Joséphine n'y a donc pas droit, alors qu'elle n'est qu'à un peu plus de 20 kilomètres de la centrale de Tihange. Quelques kilomètres qui la mettent dans une situation "qui l'inquiète" et la pousse à essayer de s'en procurer ailleurs. "J'essaie de voir si je ne sais pas m'en procurer via l'étranger. Mais à qui m'adresser ? Je n'en sais rien. En tout cas dans les pharmacies, ils disent que ce n'est pas en vente libre ces trucs-là", a-t-elle ajouté.

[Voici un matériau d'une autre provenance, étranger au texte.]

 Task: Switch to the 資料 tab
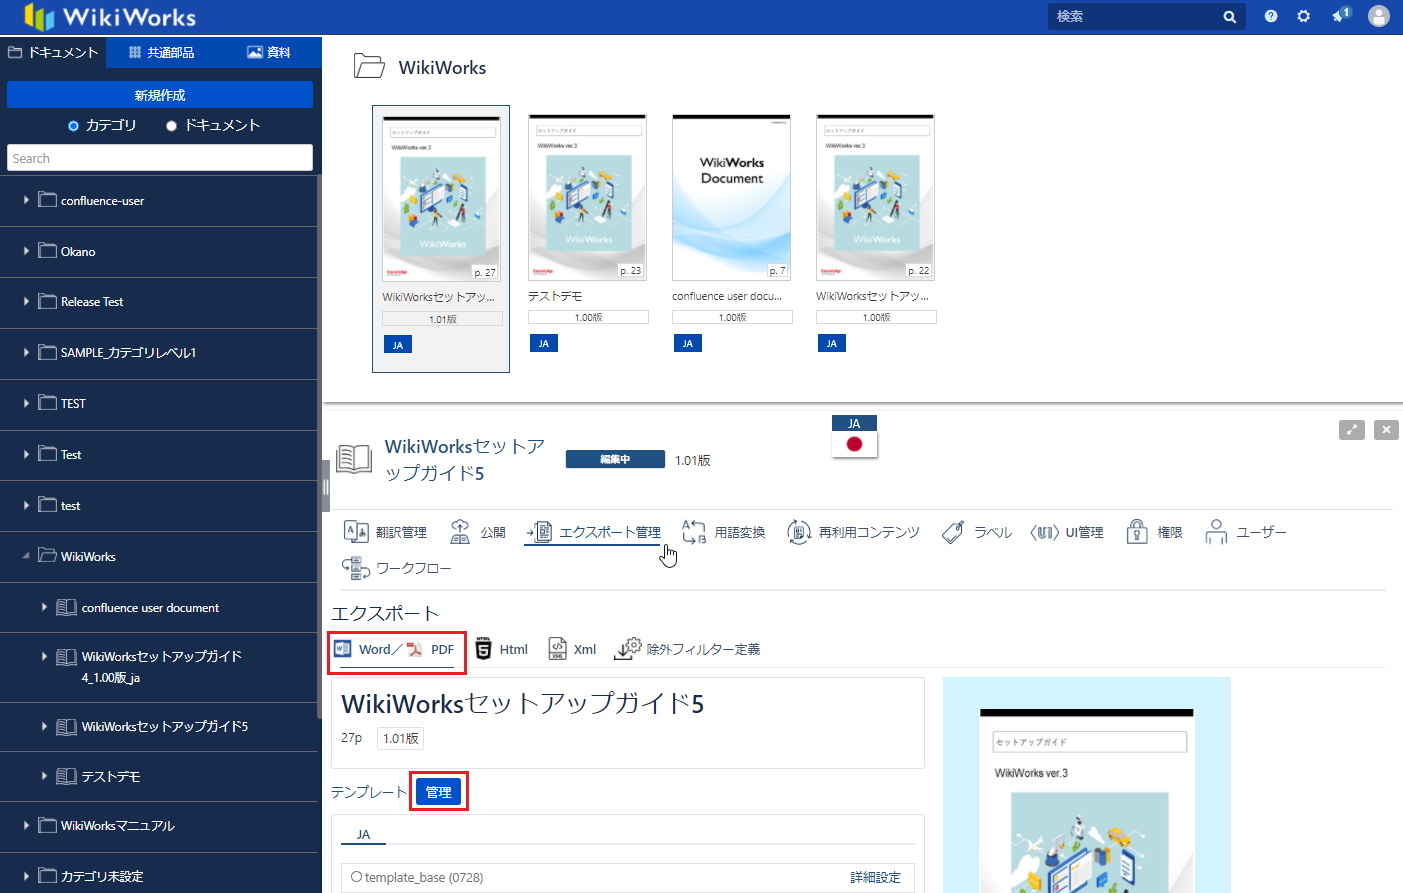[x=269, y=52]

Mais selon Benoît Ramacker, la décision théorique de ne distribuer ces comprimés qu'aux personnes résidant à moins de 20 kilomètres d'une centrale s'explique par la rapidité d'action en cas d'accident. "Evidemment qu'on a tenu compte de la sécurité de tout le monde, et pas uniquement des gens qui habitent à moins de 20 kilomètres d'une centrale. Ce qui fait la différence, c'est que les gens qui habitent à proximité doivent pouvoir réagir immédiatement en cas d'accident nucléaire", a rassuré Benoît Ramacker, avant de préciser qu'un accident nucléaire n'était, sauf cas extrême, pas ce qu'imagine le commun des mortels. "Tchernobyl ou Fukushima sont des accidents extrêmes. Mais en général, un accident nucléaire, ce n'est pas une explosion. C'est plutôt une fuite d'un composé radioactif qui sort de la centrale. Ce genre d'accident est à cinétique lente. Les personnes qui ne se trouvent pas à proximité de la centrale ont donc le temps de réagir".

Que devront donc faire les citoyens qui habitent à plus de 20 kilomètres d'une centrale s'ils risquent d'être irradiés suite à un accident ? Selon le porte-parole du centre de crise, deux mesures sont mises en place en Belgique. "Il y a des stocks stratégiques répartis un peu partout en Belgique. Donc il y a de grandes quantités de boîtes de comprimés d'iode stockés en différents endroits en Belgique de manière à pouvoir rapidement les amener sur un lieu si jamais il se passe quelque chose. Il y a également une obligation légale pour toutes les pharmacies du pays, d'avoir une matière première en quantité suffisante afin de pouvoir confectionner des comprimés d'iode stable qui pourraient être distribués".

(*) Dans le site industriel de Flerus, dans le Hainaut, se trouve l'Institut national de radioéléments (IRE). Il ne s'agit pas du tout d'une centrale nucléaire, mais d'une fondation active dans le domaine de la chimie nucléaire. Elle est surtout renommée pour l'élaboration d'isotopes radioactifs utilisés en médecine nucléaire à des fins de diagnostic et de thérapie.